THE INPUT =

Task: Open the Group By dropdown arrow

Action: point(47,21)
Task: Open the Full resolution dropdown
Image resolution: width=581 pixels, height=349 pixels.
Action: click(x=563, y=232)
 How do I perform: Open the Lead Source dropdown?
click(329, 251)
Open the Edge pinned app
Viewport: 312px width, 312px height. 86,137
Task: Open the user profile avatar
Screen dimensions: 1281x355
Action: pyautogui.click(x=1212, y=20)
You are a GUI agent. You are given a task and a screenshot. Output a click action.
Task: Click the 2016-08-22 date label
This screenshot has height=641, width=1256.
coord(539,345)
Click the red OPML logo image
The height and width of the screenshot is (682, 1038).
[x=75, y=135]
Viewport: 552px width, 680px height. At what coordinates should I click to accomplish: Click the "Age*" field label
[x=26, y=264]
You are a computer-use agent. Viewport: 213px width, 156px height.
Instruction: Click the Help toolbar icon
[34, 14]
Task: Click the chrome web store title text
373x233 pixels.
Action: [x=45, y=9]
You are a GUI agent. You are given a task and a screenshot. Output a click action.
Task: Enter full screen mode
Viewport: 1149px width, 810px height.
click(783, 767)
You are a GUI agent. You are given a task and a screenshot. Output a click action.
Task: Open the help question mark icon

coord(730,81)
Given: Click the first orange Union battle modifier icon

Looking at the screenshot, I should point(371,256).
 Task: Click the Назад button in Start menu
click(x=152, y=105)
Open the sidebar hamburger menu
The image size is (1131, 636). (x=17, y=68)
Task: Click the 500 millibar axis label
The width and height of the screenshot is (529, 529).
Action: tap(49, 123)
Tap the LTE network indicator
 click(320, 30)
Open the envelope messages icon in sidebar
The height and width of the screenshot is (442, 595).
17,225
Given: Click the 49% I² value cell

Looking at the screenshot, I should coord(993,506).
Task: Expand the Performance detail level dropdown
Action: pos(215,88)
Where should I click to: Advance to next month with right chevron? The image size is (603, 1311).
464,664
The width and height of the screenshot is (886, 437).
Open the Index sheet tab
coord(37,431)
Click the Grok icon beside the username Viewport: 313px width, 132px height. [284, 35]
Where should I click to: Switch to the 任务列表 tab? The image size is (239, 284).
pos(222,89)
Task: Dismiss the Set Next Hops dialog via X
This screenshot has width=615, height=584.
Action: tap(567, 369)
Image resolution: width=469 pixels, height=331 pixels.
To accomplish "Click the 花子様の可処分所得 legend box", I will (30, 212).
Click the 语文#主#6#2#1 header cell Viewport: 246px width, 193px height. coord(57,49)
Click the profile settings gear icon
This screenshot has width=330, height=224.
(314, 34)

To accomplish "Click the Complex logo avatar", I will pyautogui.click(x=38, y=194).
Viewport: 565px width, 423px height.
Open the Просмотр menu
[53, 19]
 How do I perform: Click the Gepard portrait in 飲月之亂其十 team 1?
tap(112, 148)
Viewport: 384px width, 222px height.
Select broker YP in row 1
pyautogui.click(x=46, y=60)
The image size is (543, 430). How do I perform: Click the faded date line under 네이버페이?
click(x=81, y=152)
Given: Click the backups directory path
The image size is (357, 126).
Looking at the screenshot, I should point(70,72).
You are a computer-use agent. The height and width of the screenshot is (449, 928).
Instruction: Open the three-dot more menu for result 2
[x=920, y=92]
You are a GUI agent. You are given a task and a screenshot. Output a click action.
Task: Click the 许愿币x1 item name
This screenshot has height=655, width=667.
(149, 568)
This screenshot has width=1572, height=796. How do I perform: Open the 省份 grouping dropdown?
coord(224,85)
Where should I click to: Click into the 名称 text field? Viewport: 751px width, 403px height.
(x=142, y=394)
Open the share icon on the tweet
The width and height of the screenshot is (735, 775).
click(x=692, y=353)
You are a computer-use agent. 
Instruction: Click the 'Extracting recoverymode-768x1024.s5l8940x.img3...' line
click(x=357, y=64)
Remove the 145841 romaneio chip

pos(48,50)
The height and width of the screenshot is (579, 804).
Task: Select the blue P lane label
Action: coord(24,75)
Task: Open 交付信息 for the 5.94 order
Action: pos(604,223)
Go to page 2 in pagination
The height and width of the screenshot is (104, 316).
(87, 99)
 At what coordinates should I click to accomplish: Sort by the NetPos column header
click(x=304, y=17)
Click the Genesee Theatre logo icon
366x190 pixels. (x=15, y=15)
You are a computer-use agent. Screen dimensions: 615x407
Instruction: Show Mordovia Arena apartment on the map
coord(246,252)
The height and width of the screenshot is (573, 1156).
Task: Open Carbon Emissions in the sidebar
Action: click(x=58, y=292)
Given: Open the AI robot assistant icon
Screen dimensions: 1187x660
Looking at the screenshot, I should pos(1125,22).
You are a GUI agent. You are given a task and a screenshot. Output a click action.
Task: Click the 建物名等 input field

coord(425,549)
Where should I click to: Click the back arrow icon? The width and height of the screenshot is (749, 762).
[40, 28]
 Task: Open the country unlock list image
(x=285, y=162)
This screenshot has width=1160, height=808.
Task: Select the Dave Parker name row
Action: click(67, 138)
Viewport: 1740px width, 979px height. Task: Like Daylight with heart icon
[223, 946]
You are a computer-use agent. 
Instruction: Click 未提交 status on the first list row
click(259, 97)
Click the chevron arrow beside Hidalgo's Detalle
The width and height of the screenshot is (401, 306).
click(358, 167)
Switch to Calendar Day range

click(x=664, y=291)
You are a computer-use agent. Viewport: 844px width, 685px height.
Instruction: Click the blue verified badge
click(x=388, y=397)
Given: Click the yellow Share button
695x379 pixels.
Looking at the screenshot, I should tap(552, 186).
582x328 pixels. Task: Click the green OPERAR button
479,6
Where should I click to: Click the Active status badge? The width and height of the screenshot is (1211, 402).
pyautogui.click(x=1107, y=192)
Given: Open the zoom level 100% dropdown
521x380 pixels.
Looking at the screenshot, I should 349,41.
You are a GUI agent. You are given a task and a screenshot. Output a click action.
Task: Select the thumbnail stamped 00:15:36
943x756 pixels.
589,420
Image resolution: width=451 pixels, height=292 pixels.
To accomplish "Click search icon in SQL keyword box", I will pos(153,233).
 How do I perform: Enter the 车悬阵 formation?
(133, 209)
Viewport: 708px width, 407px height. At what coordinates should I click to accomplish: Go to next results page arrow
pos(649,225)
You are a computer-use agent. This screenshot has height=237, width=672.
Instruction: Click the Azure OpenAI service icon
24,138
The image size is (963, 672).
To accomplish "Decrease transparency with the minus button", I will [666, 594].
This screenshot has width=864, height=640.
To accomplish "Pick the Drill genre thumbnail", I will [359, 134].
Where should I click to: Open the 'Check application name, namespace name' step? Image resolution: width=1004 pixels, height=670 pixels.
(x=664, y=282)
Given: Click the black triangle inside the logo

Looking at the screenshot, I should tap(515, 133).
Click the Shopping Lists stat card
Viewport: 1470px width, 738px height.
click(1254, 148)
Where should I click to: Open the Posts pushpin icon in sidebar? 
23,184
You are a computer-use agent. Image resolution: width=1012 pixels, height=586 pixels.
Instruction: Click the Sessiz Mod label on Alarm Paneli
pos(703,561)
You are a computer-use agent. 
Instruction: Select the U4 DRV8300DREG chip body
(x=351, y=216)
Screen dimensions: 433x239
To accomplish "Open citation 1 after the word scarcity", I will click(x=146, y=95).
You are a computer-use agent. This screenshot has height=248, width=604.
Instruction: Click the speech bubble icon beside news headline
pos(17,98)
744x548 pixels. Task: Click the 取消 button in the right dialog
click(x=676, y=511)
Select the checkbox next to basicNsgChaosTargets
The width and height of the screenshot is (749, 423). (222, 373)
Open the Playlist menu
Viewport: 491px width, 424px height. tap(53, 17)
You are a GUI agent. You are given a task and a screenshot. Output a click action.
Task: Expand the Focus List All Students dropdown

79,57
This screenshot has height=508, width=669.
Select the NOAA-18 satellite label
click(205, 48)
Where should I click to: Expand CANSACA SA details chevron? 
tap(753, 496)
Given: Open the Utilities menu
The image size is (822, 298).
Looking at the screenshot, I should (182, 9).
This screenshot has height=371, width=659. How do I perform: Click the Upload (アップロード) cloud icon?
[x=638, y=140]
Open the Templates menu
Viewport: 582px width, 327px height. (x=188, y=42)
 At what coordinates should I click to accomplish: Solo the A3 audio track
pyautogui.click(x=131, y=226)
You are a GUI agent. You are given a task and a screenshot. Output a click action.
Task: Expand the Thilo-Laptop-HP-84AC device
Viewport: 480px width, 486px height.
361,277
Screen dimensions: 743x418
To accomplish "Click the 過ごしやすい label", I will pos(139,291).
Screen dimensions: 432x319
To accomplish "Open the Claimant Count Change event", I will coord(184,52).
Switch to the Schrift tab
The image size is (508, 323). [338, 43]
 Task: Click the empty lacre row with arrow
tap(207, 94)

ABOUT THIS EXERCISE =
For every line in the listing above that contains "avatar", copy that line.

EXERCISE ANSWER =
Task: Open the user profile avatar
To accomplish "Click the Complex logo avatar", I will pyautogui.click(x=38, y=194).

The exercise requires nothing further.